When Marvell's poem is called "metaphysical," most assume that this means it belongs next to remaindered copies of The Celestine Prophecy and other anodyne, asinine stuff. It's not that kind of metaphysical. Metaphysics comes after, and is a precondition for the possibility of our understanding of our predicament thanks to, physics. Physics tells us about how objective reality is structured and functions. Metaphysics helps us to understand that and its meaning for beings like us. Marvell's poem doesn't show us a menu. It makes us eat the truth about reality and our experience of it raw.
It's a risky, provocative shift of rhetorical tactics: "Thy beauty shall no more be found;/ Nor, in thy marble vault, shall sound/ My echoing song; then worms shall try/ That long-preserved virginity, /And your quaint honour turn to dust,/ And into ashes all my lust;/ The grave’s a fine and private place,/ But none, I think, do there embrace," which is ugly and uncompromising and exactly true. Chastity may be venerated by some, but just imagine the nauseous scenario summoned here for a second and you will get the idea that if we wait for too long, we will lose the ability to wait. Rotting is all we will be good for then. I do not think I alone deferred and procrastinated and postponed incessantly at the height of the plague: "When things are back to normal, I will do x and y and z." How many of those variables have content for us now, and how many have been made into action? Marvell's persona won't let his coy mistress, or his reader, elude that uncomfortable question.
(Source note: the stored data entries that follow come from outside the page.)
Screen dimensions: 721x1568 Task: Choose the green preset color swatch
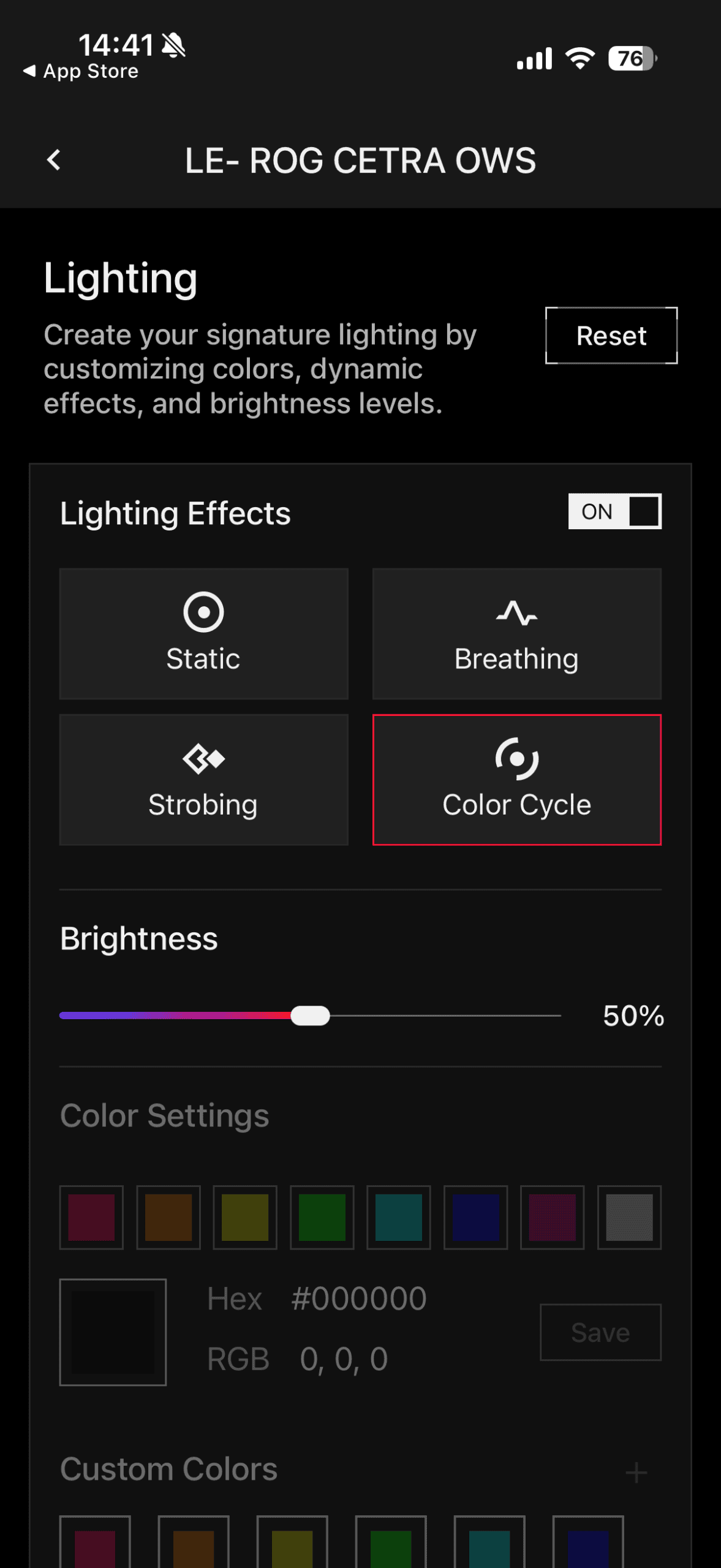[322, 1217]
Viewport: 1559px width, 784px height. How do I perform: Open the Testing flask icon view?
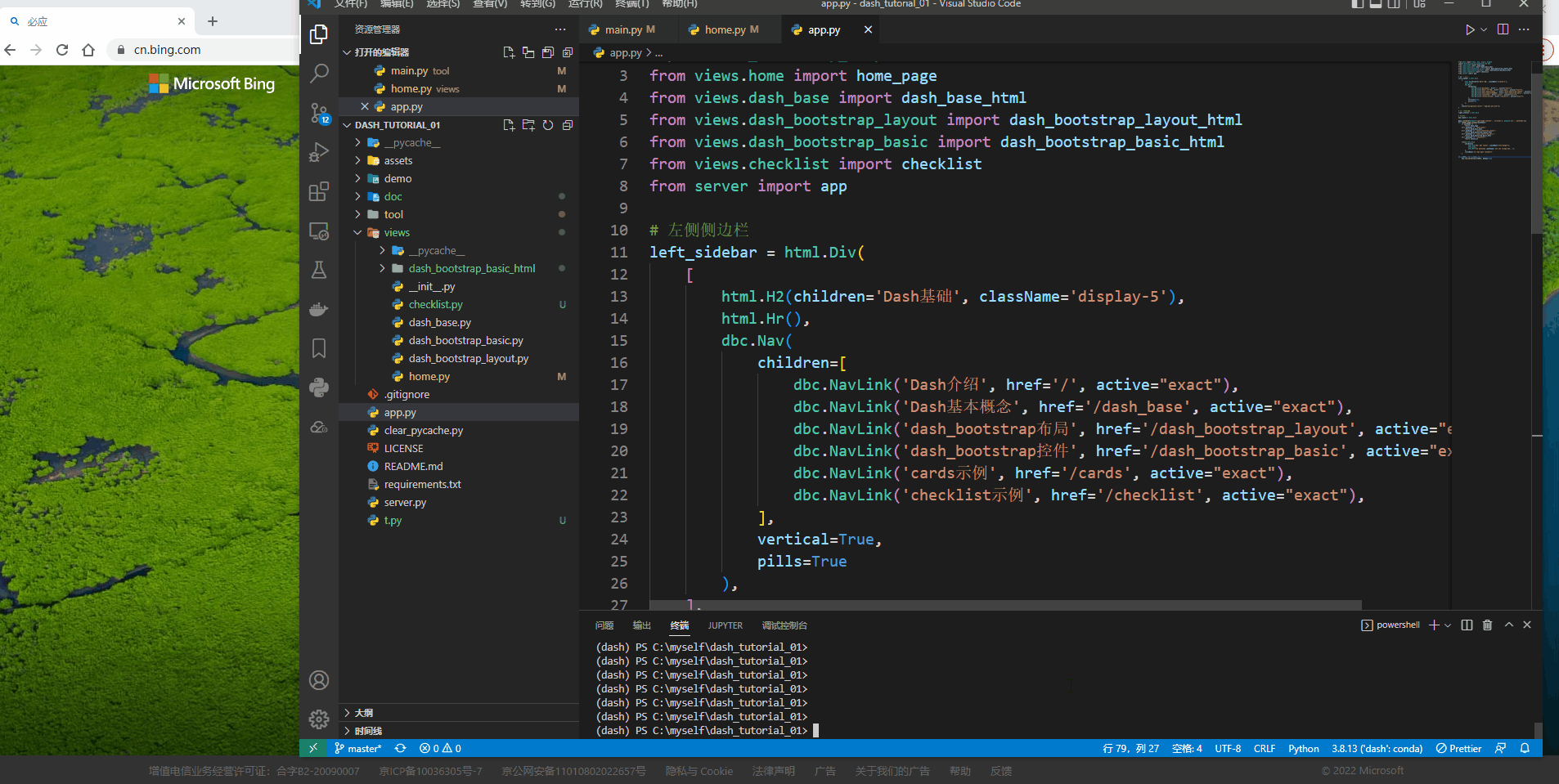(x=319, y=270)
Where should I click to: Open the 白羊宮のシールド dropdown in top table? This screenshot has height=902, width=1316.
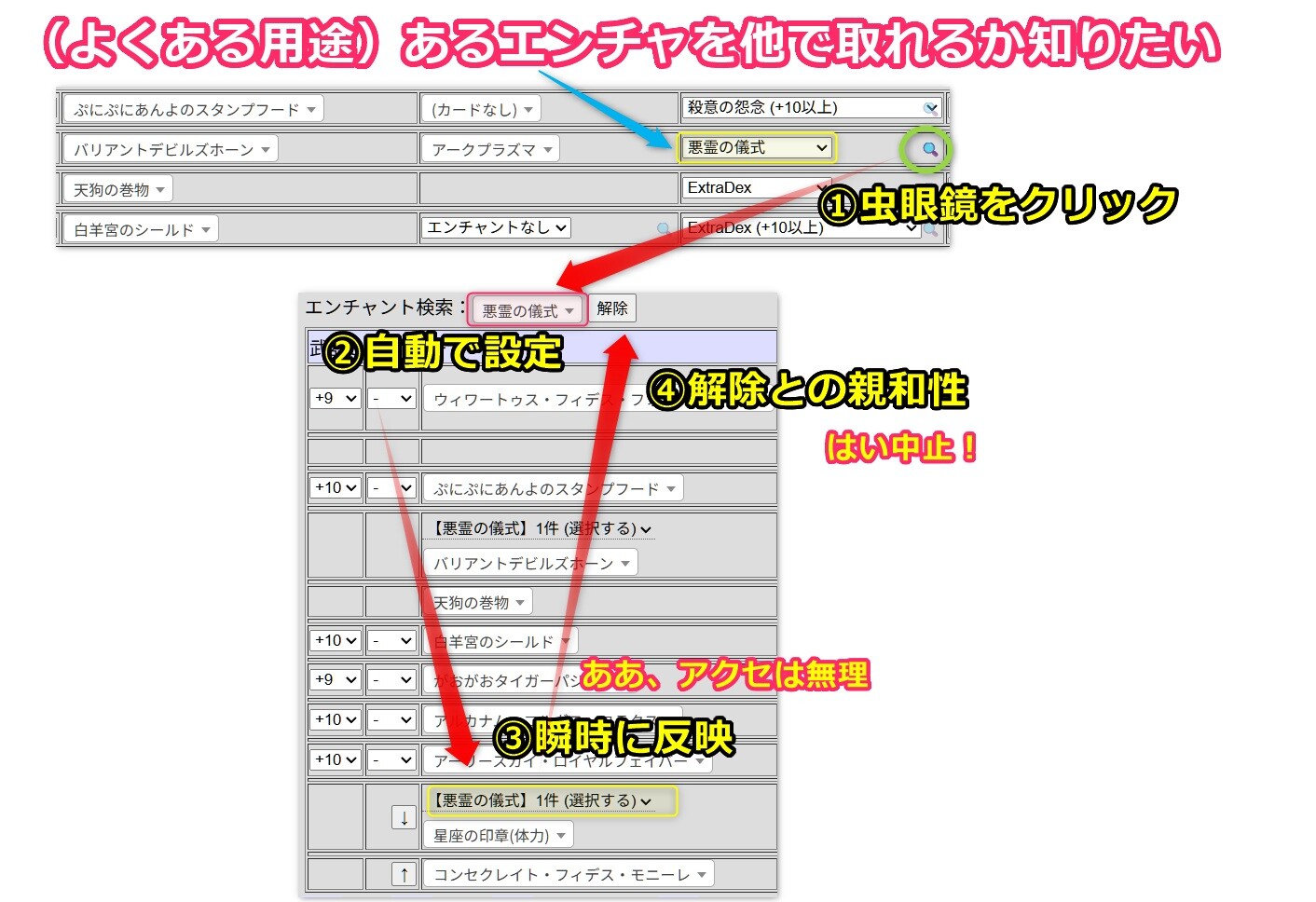pyautogui.click(x=141, y=229)
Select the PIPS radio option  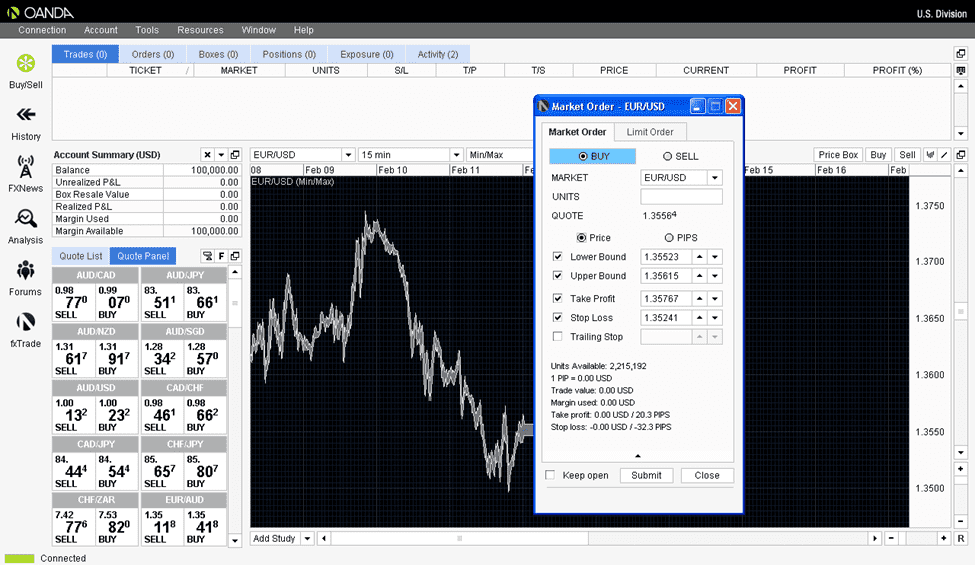pyautogui.click(x=669, y=237)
Now then, while we are alive, we ought to get busy. It's important to note that the line, "And while thy willing soul transpires," does not imply, crazily, that said soul is an event, i.e., that it happens in some form or fashion. Instead, the implication of the verb is that it passes, "to pass in the form of a vapor from a living body," with thanks to those Cambridge rogues again. Your soul is practically oozing out of your pores in youth. The gap between thought and action is miniscule. That staircase will be much more intimidating at fifty than it was at twenty-five. Do not squander vigor while it lasts.
The final couplet is as elegant an indictment of boredom as I have read: "Thus, though we cannot make our sun /Stand still, yet we will make him run." Time has an obstinately objective aspect. Whether you are in Dublin or Dubai, a minute contains sixty seconds and an hour sixty minutes. The hands of the clock describe the same orbit, no matter what our will. But, when we are thoroughly engrossed, when we are doing something that everything else we do is done for, then boredom becomes impossible. We cannot change the pace of public time. Private time, though, our time, can be exponentially accelerated. Just consider it for a moment: how fleeting are the moments you relish as compared to the plodding eternity of the things you are duty bound to suffer through? While we are breathing, shouldn't we savor private time more avidly?
Much more could be said about every word of this extraordinary poem, but I think you get the idea: I am grateful for the stunning collision with my own mortality that I experienced thanks to that trivial haircut, and for the conjuration of the laughing ghost of Marvell that ensued. I do not think I will ever read, or teach, this poem the same way again.